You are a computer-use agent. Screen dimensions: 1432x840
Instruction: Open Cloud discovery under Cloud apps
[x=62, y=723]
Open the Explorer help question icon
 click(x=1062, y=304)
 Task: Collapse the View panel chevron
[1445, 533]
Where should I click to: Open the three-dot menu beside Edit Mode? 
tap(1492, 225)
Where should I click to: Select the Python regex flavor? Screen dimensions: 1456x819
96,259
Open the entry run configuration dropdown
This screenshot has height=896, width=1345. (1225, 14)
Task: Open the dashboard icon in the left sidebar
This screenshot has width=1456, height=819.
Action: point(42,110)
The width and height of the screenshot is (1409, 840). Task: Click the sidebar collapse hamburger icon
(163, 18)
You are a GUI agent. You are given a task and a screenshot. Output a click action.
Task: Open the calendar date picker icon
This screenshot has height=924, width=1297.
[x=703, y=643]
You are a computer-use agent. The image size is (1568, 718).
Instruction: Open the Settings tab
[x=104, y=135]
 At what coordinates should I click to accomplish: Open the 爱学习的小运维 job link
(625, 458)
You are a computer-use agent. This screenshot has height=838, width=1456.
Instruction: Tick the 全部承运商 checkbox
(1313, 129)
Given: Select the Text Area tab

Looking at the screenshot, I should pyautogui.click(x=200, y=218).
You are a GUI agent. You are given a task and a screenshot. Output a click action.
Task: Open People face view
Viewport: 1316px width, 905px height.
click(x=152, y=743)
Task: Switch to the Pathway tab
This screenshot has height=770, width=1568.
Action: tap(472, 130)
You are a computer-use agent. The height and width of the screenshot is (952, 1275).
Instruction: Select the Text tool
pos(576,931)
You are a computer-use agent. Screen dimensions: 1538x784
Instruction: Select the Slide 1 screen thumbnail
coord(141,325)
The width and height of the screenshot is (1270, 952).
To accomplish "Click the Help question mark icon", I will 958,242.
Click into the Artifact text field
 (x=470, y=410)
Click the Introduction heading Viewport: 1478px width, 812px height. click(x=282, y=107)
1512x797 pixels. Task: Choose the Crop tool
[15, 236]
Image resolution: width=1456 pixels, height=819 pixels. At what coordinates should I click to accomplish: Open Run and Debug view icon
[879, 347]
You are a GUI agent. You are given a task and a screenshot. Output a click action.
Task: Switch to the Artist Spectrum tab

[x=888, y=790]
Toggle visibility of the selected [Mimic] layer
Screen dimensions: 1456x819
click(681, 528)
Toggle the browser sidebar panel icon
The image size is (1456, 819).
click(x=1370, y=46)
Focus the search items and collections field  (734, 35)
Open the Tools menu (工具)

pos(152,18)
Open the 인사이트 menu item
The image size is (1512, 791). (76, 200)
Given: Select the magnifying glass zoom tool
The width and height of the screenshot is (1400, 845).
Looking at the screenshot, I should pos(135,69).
+ + +
The answer is every line in the data where the word "agent" appears.

### [Exercise solution]
You are a computer-use agent. Screen dimensions: 1432x840
You are a GUI agent. You are given a task and a screenshot. Output a click action.
You are a computer-use agent. The image size is (1568, 718).
You are a computer-use agent. This screenshot has height=838, width=1456.
You are a GUI agent. You are given a task and a screenshot. Output a click action.
You are a computer-use agent. The height and width of the screenshot is (952, 1275).
You are a computer-use agent. Screen dimensions: 1538x784
You are a GUI agent. You are given a task and a screenshot. Output a click action.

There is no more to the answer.